◆ DESCRIPTION OF THE TASK
Within the records below is a range that opens at the line with "Click the level 7 circle badge" and closes at the line with "The image size is (226, 226).". Return that range word for word, both ends included, and only that range.

◆ DATA SHOWN
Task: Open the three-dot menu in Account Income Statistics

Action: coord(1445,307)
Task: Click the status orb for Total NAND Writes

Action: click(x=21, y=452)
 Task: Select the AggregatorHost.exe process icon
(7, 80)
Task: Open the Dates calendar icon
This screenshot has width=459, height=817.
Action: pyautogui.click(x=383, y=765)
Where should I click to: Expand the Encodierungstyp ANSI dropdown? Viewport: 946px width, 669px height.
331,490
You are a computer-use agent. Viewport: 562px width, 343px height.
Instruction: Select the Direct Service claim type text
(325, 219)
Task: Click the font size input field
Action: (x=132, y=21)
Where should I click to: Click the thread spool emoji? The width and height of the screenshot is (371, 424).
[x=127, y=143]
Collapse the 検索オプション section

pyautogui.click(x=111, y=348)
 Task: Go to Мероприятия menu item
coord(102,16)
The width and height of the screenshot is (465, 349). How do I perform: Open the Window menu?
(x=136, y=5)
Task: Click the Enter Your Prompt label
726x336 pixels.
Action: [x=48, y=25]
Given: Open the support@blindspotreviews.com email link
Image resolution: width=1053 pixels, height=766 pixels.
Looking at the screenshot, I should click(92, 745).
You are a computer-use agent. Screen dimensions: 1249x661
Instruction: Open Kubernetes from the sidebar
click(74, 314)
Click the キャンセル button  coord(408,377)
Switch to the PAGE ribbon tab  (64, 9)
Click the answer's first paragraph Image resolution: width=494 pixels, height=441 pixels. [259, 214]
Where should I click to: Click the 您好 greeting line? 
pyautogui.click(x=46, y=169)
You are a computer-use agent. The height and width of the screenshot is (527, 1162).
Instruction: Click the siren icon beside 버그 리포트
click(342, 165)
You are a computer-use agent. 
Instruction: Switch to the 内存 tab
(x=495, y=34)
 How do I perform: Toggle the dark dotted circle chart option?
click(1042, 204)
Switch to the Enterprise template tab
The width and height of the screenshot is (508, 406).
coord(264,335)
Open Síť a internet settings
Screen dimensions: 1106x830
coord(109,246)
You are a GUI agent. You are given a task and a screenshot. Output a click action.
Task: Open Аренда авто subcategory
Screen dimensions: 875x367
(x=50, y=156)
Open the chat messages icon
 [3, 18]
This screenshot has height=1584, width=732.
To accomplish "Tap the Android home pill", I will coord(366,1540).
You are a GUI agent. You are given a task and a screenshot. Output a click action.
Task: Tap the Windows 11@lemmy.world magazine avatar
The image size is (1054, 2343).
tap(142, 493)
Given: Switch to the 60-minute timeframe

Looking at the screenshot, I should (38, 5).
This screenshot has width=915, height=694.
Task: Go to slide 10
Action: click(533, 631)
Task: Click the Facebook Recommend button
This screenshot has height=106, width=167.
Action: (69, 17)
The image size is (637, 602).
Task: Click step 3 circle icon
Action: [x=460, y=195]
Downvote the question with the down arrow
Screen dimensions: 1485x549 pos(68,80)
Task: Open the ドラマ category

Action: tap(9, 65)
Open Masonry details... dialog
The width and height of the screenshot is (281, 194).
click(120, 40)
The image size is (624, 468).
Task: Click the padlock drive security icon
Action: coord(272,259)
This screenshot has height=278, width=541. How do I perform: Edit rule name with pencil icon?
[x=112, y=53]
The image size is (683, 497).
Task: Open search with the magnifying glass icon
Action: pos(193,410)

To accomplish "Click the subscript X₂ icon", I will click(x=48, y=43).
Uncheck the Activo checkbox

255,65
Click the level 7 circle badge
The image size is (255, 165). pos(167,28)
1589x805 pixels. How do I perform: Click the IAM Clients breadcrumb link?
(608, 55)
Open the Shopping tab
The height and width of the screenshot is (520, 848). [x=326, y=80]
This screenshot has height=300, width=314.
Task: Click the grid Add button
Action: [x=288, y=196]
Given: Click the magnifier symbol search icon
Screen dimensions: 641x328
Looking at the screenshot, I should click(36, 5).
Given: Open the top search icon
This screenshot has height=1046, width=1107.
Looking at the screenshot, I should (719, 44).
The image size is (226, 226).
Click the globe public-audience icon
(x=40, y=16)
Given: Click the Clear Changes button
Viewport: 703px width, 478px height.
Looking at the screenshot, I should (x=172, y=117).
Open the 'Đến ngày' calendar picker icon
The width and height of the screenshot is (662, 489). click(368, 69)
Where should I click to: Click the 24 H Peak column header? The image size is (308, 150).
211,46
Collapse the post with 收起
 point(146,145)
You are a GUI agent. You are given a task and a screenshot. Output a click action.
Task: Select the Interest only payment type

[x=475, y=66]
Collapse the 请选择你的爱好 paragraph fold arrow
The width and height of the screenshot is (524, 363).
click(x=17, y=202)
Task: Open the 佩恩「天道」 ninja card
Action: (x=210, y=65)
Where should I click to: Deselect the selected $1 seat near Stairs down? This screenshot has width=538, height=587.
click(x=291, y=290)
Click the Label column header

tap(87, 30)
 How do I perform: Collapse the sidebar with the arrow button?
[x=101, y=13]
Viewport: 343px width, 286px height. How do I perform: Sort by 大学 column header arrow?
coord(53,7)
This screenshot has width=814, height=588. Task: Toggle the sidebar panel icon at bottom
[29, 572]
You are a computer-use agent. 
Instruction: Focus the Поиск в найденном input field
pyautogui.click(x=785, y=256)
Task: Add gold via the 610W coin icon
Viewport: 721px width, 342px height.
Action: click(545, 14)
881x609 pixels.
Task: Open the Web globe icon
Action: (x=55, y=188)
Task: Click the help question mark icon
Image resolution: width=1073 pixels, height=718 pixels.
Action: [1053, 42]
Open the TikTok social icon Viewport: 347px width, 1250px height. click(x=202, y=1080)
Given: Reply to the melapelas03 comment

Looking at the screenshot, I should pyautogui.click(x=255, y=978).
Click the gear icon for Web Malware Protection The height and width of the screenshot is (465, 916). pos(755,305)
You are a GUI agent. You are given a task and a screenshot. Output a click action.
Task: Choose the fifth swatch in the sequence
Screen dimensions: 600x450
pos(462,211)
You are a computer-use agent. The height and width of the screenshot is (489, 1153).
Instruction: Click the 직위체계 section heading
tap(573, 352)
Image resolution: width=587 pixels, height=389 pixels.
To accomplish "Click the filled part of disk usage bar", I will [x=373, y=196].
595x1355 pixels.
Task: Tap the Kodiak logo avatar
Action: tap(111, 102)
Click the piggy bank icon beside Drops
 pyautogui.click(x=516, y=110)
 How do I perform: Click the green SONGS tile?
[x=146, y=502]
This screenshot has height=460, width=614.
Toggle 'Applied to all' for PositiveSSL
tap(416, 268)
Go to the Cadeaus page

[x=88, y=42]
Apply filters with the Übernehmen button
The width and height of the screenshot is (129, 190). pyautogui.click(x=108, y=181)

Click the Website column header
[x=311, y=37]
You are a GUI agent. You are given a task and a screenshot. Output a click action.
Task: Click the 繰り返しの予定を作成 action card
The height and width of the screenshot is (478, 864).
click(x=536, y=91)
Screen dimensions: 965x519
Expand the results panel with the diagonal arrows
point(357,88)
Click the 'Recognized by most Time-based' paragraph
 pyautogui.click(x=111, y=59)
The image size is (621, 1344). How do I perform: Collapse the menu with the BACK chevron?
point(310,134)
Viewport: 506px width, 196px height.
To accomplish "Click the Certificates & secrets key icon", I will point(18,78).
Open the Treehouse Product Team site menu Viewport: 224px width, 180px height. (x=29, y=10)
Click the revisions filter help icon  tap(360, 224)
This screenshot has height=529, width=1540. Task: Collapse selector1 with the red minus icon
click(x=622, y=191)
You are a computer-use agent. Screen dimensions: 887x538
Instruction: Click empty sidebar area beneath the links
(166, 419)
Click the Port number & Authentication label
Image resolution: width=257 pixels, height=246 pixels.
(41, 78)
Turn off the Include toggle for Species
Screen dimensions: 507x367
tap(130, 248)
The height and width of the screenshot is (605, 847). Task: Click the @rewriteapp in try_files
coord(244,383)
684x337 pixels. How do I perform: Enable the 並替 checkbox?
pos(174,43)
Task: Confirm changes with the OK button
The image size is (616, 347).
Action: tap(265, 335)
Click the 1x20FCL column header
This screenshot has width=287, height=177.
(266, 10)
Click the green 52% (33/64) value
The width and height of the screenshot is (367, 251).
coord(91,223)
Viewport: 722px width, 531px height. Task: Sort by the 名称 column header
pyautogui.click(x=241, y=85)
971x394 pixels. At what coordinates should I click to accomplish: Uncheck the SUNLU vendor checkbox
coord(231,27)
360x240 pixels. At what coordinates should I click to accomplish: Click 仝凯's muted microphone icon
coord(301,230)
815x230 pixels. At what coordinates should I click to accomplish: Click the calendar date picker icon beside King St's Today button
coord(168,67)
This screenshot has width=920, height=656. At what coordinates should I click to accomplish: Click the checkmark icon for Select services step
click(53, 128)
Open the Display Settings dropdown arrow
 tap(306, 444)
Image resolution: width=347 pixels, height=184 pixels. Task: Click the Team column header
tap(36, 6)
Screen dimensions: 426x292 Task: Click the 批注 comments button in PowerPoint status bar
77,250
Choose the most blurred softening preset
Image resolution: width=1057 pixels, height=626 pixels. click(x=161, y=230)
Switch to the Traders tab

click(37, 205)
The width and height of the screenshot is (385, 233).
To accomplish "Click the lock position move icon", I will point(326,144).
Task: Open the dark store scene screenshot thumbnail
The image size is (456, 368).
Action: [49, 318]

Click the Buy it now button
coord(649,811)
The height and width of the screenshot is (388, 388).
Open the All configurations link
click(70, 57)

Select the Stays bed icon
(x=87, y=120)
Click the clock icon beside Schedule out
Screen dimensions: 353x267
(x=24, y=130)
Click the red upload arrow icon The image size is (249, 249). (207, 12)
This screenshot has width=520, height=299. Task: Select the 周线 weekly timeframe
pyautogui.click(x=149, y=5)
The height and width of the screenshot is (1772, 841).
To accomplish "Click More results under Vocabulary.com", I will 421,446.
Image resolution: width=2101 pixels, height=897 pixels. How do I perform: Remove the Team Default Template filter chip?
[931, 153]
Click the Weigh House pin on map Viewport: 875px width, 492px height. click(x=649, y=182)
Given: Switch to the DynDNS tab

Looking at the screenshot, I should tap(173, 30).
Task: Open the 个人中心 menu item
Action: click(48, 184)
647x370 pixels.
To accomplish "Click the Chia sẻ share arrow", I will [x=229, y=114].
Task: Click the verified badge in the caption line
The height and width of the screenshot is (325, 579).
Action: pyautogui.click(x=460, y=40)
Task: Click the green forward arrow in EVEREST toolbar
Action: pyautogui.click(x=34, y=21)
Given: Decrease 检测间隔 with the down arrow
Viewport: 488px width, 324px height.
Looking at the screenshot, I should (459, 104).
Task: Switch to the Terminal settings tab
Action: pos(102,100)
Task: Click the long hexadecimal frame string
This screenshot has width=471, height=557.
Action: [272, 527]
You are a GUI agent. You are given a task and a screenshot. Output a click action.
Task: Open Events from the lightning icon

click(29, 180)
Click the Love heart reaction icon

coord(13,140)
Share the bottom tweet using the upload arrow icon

◆ WRITTEN REPLY
Click the level 7 circle badge
The image size is (255, 165). pos(167,28)
1589x805 pixels. How do I perform: Click the IAM Clients breadcrumb link?
(608, 55)
Open the Shopping tab
The height and width of the screenshot is (520, 848). [x=326, y=80]
This screenshot has height=300, width=314.
Task: Click the grid Add button
Action: [x=288, y=196]
Given: Click the magnifier symbol search icon
Screen dimensions: 641x328
Looking at the screenshot, I should click(36, 5).
Given: Open the top search icon
This screenshot has height=1046, width=1107.
Looking at the screenshot, I should (719, 44).
The image size is (226, 226).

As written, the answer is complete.